_Objective A:_ Rewrite the passage of the post on scheduler high availability that begins at the words "I have found out that there" and stops after "it works great.", substituting "RSH" for "SSH".
_Objective B:_ Pick up the post on scheduler high availability from its final sentence and carry it forward.

_Excerpt to read:_
★ ★ ★ ★ ★ ★ ★
Hi all,
I have done some investigation regarding high availability of the
scheduler since it is crucial for our deployment. I would like to share
the results of my investigation.
I have found out that there is a solution for it - see [1], [2]. After
closer look, I have found out that it is using SSH for checking whether
the scheduler is running on the other node. For our use case, this is
not optimal solution since we don't want to have SSH traffic between the
nodes. After that, I have found out that the HA cluster can be used to
get a failover solution for the scheduler. It seems that consul [3] is
very easy to use solution. I was able to create such HA cluster (using
consul lock) very quickly. I have done some tests with such cluster
consisting of 3 nodes and it turns out that it works great.
I was missing any information about such topic in the airflow
documentation. For someone (like me) who does have no experience with HA
clusters it can be difficult to find out how such HA cluster can be
deployed. Maybe in future, I would like to create some documentation
about it. Do you think that it would be helpful contribution to the project?
[1] https://github.com/teamclairvoyant/airflow-scheduler-failover-controller
[2]
https://www.slideshare.net/RobertSanders49/airflow-clustering-and-high-availability
[3] https://www.consul.io/
Thanks,
Matus
I have done some research in this topic and I would like to share some
results with you.
★ ★ ★ ★ ★ ★ ★
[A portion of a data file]
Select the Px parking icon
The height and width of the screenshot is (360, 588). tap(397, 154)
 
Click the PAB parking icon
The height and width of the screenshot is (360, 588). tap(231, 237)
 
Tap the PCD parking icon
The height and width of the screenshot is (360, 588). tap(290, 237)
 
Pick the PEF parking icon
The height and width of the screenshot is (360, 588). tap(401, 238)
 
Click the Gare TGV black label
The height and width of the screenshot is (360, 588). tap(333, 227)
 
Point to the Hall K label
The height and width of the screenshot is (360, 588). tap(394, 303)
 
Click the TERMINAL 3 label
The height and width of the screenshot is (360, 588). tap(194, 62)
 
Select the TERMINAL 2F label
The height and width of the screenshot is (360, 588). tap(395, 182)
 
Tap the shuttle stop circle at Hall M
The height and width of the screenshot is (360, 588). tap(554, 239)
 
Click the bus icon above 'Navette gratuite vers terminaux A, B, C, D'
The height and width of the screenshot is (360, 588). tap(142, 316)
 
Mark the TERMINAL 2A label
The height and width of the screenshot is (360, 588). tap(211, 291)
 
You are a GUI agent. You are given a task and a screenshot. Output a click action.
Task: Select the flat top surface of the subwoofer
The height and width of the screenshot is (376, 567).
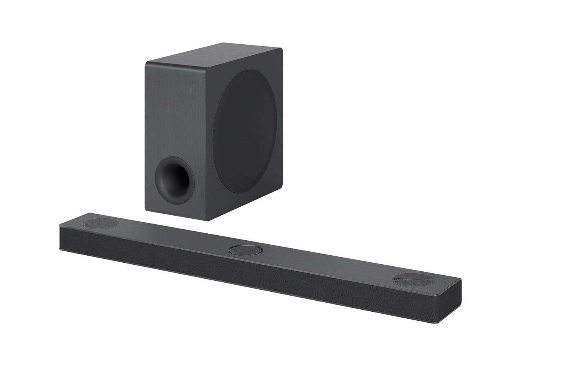coord(214,54)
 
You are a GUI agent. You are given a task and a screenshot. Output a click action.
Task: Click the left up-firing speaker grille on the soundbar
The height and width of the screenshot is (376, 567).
coord(101,223)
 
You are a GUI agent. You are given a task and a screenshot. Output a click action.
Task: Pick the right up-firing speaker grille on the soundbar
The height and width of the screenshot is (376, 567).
coord(416,280)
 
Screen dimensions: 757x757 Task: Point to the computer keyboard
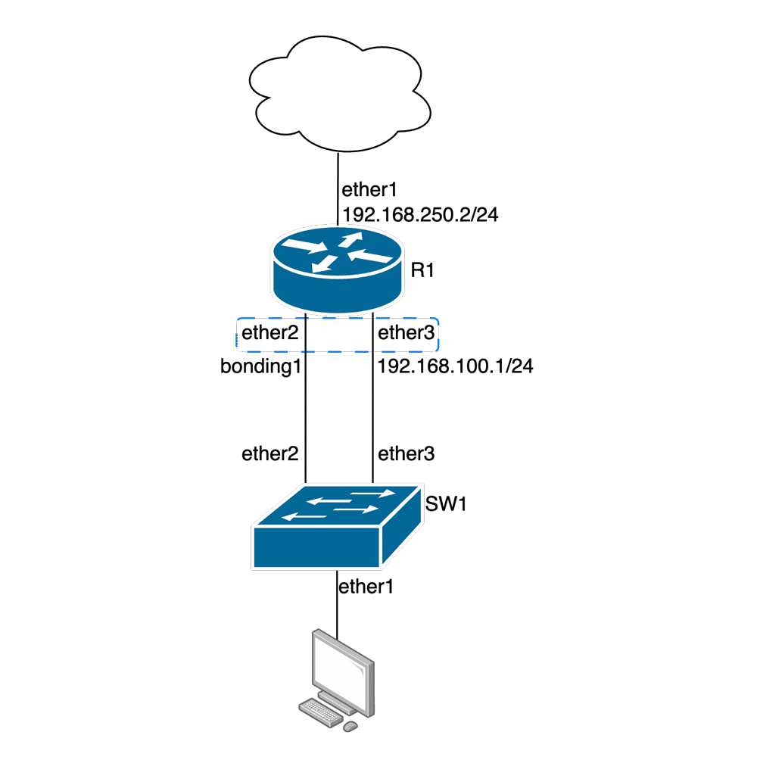click(x=321, y=709)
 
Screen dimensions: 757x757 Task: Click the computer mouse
click(x=350, y=726)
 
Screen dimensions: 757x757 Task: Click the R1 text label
click(x=422, y=269)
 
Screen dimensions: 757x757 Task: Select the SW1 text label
click(x=446, y=503)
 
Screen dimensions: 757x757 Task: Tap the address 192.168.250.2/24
click(x=421, y=215)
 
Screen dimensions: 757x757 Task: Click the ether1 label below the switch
click(x=366, y=587)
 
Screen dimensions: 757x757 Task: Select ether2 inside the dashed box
click(x=269, y=334)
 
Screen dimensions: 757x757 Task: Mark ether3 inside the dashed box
click(x=406, y=334)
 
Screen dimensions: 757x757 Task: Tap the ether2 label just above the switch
click(x=269, y=454)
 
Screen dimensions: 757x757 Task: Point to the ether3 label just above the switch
click(x=406, y=454)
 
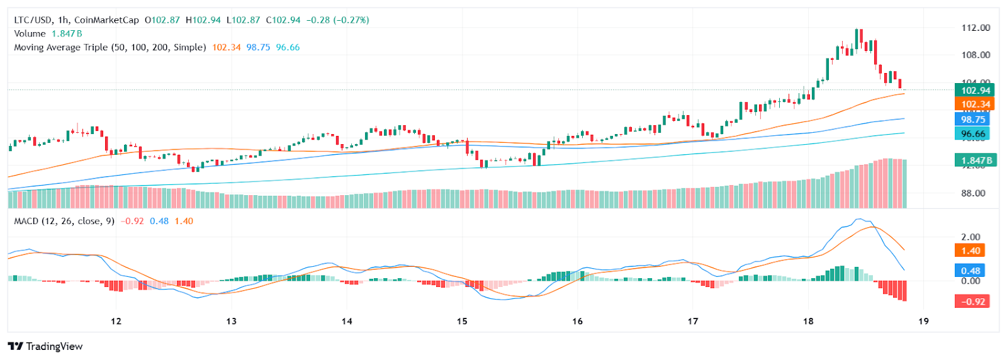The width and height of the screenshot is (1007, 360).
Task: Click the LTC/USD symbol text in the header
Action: (x=33, y=20)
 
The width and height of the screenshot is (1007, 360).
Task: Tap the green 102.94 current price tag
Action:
★ ★ ★ ★ ★ ★ ★
_Exercise output A:_
I have found out that there is a solution for it - see [1], [2]. After
closer look, I have found out that it is using RSH for checking whether
the scheduler is running on the other node. For our use case, this is
not optimal solution since we don't want to have RSH traffic between the
nodes. After that, I have found out that the HA cluster can be used to
get a failover solution for the scheduler. It seems that consul [3] is
very easy to use solution. I was able to create such HA cluster (using
consul lock) very quickly. I have done some tests with such cluster
consisting of 3 nodes and it turns out that it works great.

_Exercise output B:_
On 02/09/2017 03:47 PM, matus valo wrote:
Hi all,
I am considering deployment of airflow as pipeline framework. I have
found out multiple articles explaining deployment of airflow in
distributed environment (e.g. [1]). Unfortunately, I was not able to
find out any use case where scheduler is deployed distributed on
multiple nodes. Is it possible to have scheduler distributed on
multiple nodes to prevent single point of failure? I haven’t found any
mention about it in documentation. I have found out in [2] that it is
not possible but on the other hand in [3] is reference that this can
be solved in new version of airflow.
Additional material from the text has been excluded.